Je connaissais l’appellation Roussette de Savoie à travers les superbes cuvées Marestel de Joël Dupasquier mais j’avoue que je n’avais encore jamais entendu parler du cru Frangy jusqu’à aujourd’hui. C’est maintenant chose faite – et bien faite – grâce à Bruno Lupin qui m’a reçu avec beaucoup de sympathie et de générosité pour me faire découvrir ces jolis vins savoyards.
Armé d’une solide formation œnologique française et d’une grande expérience de vigneron acquise en Suisse Bruno Lupin a choisi de revenir au pays pour mettre en valeur les beaux terroirs de Frangy…pari ambitieux et difficile car cette appellation très prisée en Suisse au XVII° siècle – J.J. Rousseau en a d’ailleurs fait l’éloge dans ses « Confessions » – n’est plus représentée que par une poignée de vignerons aujourd’hui.
Sa viticulture est exigeante et vertueuse – il n’utilise pratiquement que des préparations bio – et son travail en cave est réfléchi et souvent novateur. « Faire des vins mono-cépage me pousse à tenter des expériences » : c’est ainsi que sur le dernier millésime, il a choisi d’élever sa « Cuvée du Pépé » dans une cuve ovoïde en béton mais a également tenté une macération longue sur une cuvée d’altesse.

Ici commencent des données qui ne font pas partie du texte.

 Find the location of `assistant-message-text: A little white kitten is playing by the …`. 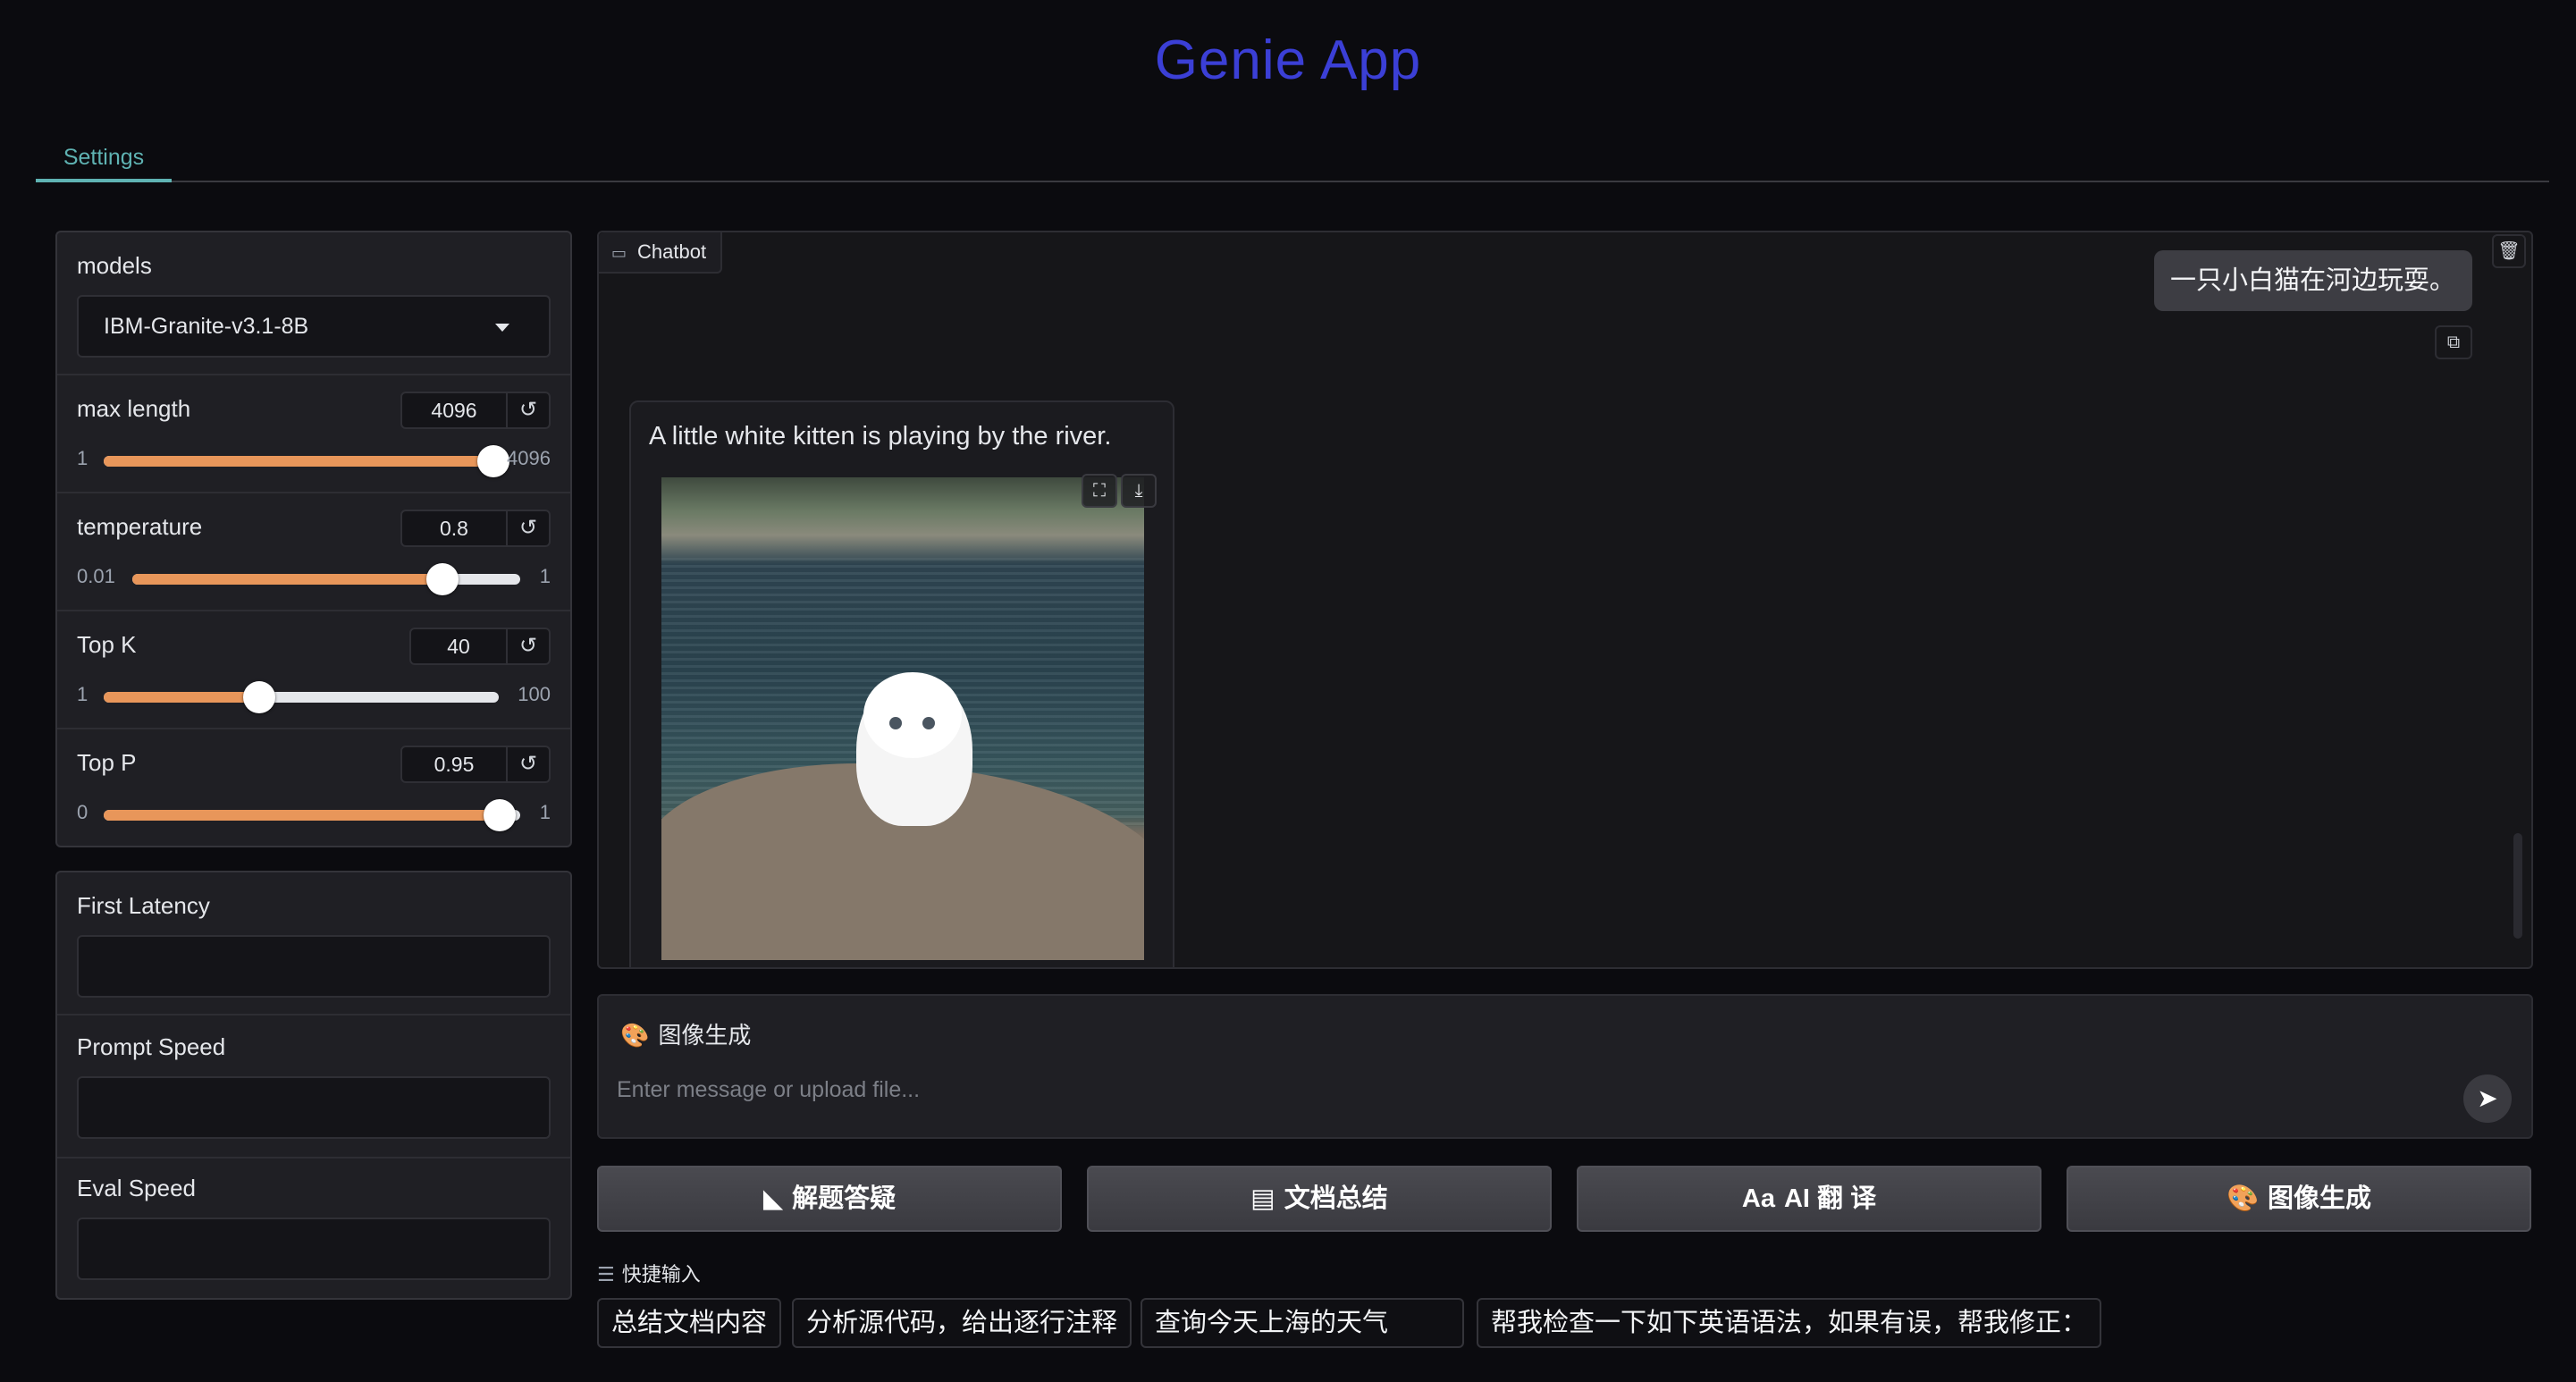

assistant-message-text: A little white kitten is playing by the … is located at coordinates (881, 436).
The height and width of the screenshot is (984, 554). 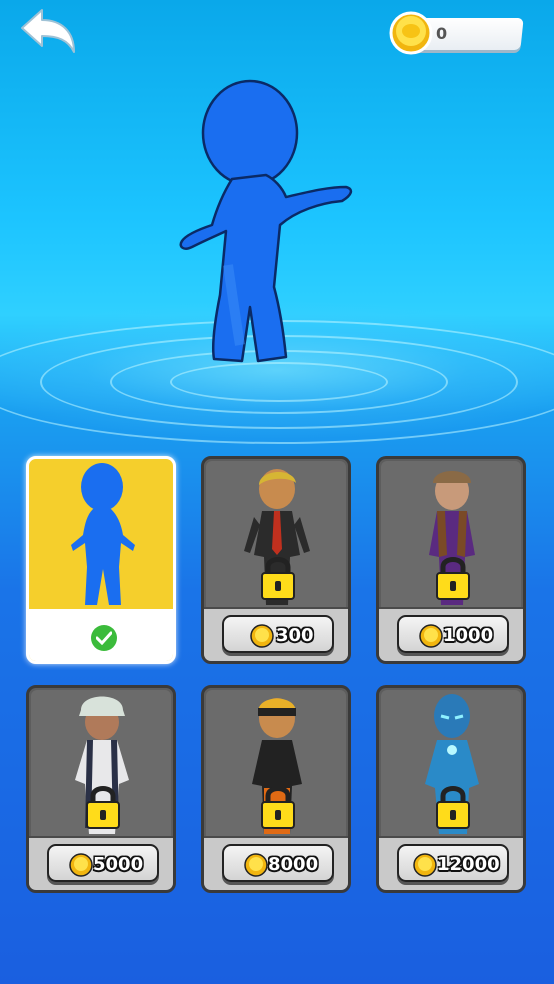 What do you see at coordinates (294, 864) in the screenshot?
I see `price-label: 8000` at bounding box center [294, 864].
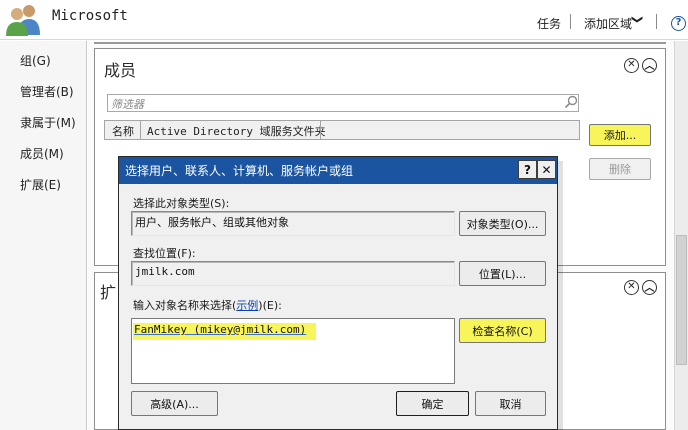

Résultats à suivre…et pourquoi pas l’année prochaine lors d’une nouvelle visite ?
Les vins dégustés ce jour montrent un niveau qualitatif tout à fait satisfaisant et leur rapport Q/P vraiment exceptionnel en font d’emblée un must pour tout amateur qui a envie de remplir sa cave avec quelques belles quilles savoyardes.

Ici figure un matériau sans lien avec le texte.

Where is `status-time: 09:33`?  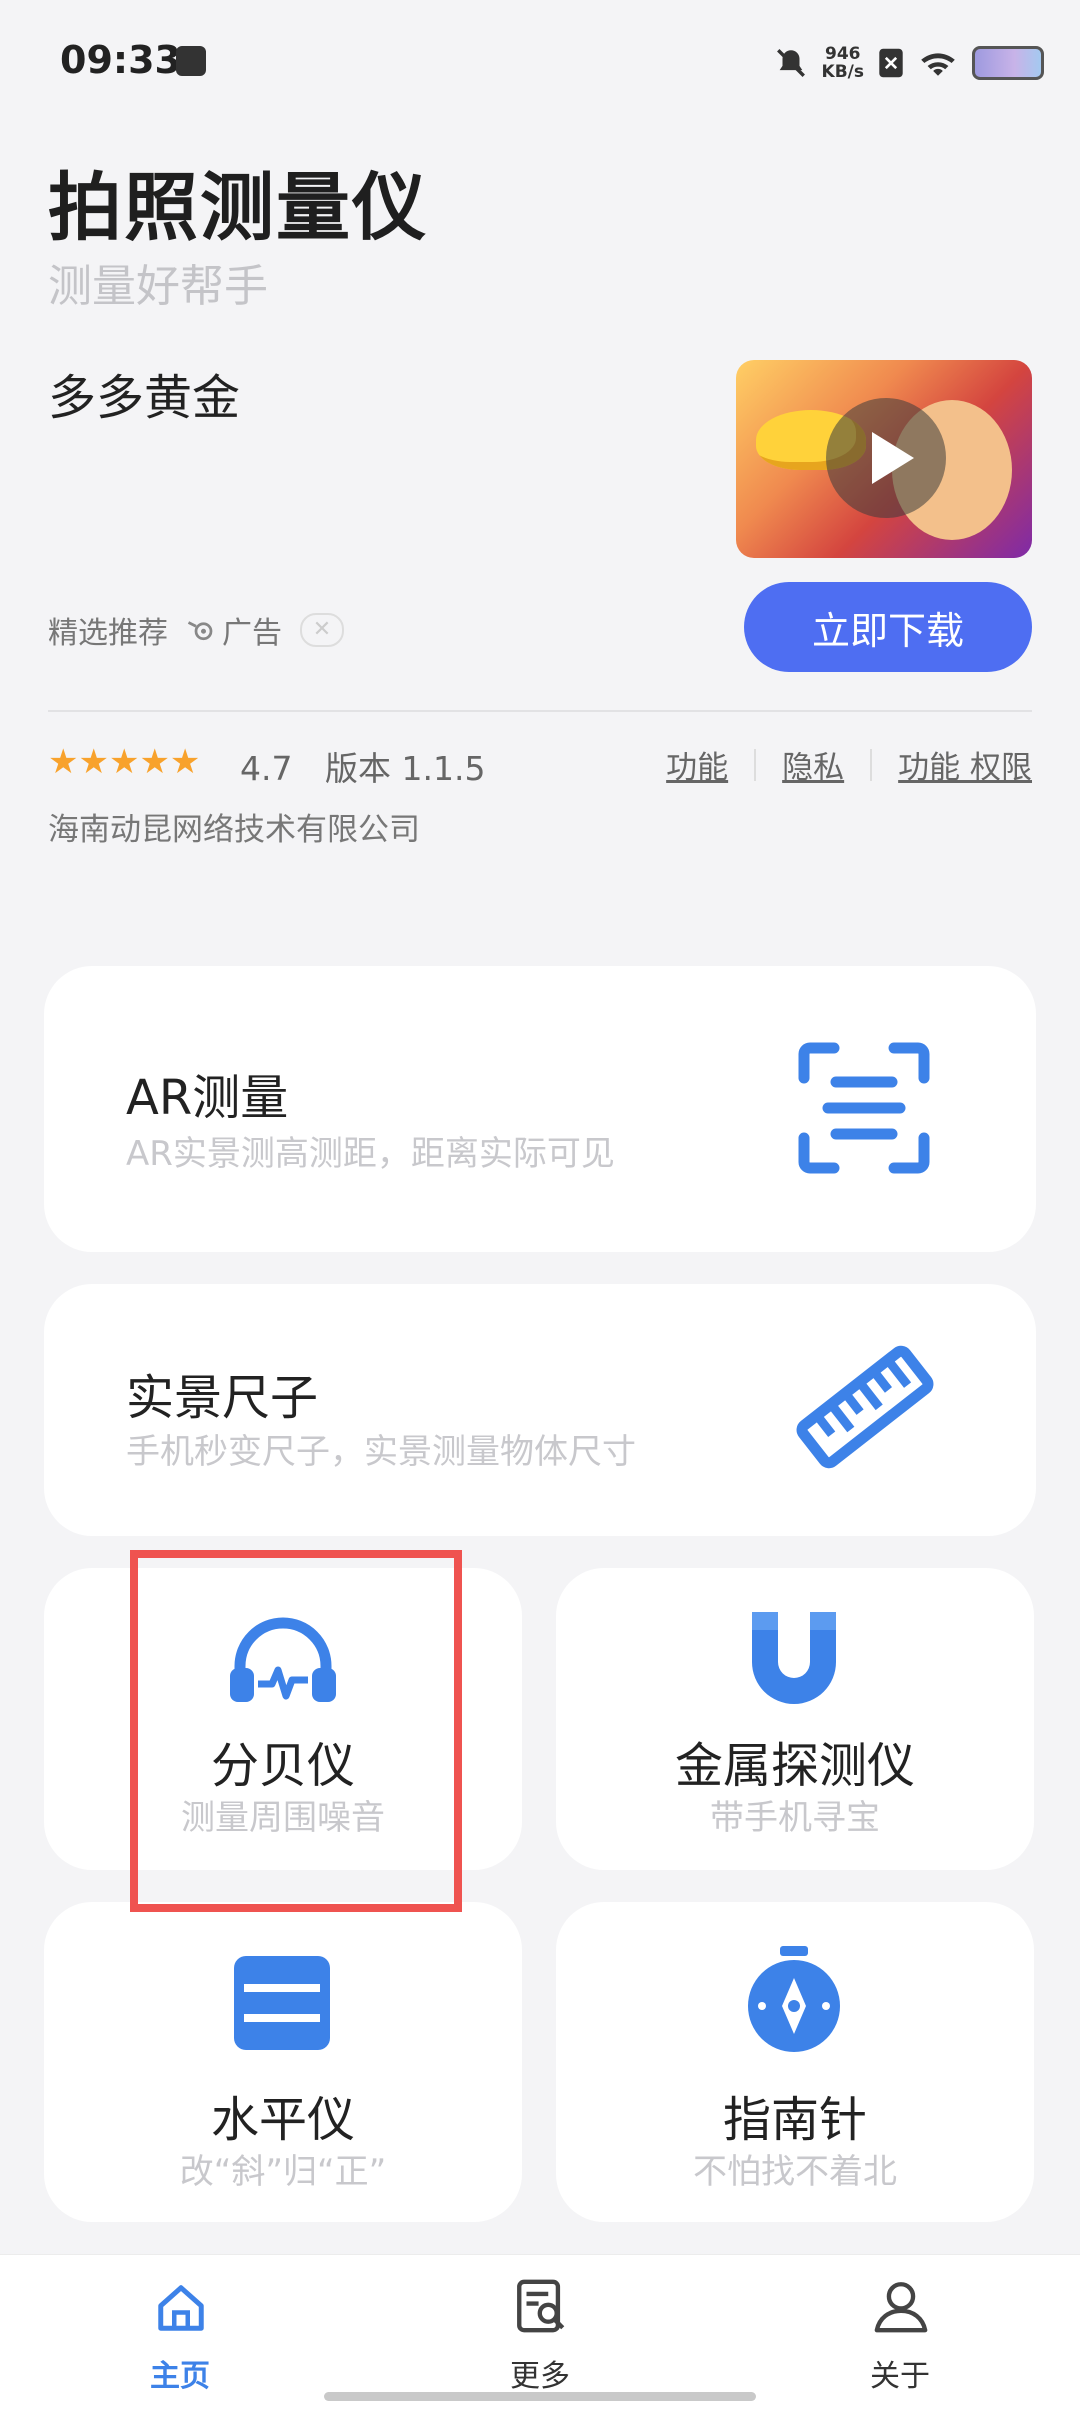
status-time: 09:33 is located at coordinates (120, 60).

La série de Roussette de Savoie nous propose des blancs bien typés et très gourmands avec des matières de plus en plus denses au fur et à mesure qu’on monte en gamme et le rouge de mondeuse est une pure friandise qui ne montre son côté montagnard qu’en fin de bouche.
Les deux vins un peu atypiques produits par Bruno Lupin ne manqueront pas de surprendre l’œnophile : le crémant par sa belle maturité et la cuvée des « Vendanges Oubliés » par son équilibre à la fois riche et digeste.
Coup de cœur général pour ces vins authentiques et faciles à aimer ainsi que pour ce vigneron avec qui j’ai eu la chance de partager quelques beaux instants viniques.
Le bar de l’Auberge de la Ferme où on peut déguster les vins de Bruno Lupin.
Mille mercis à Bruno Lupin pour son accueil.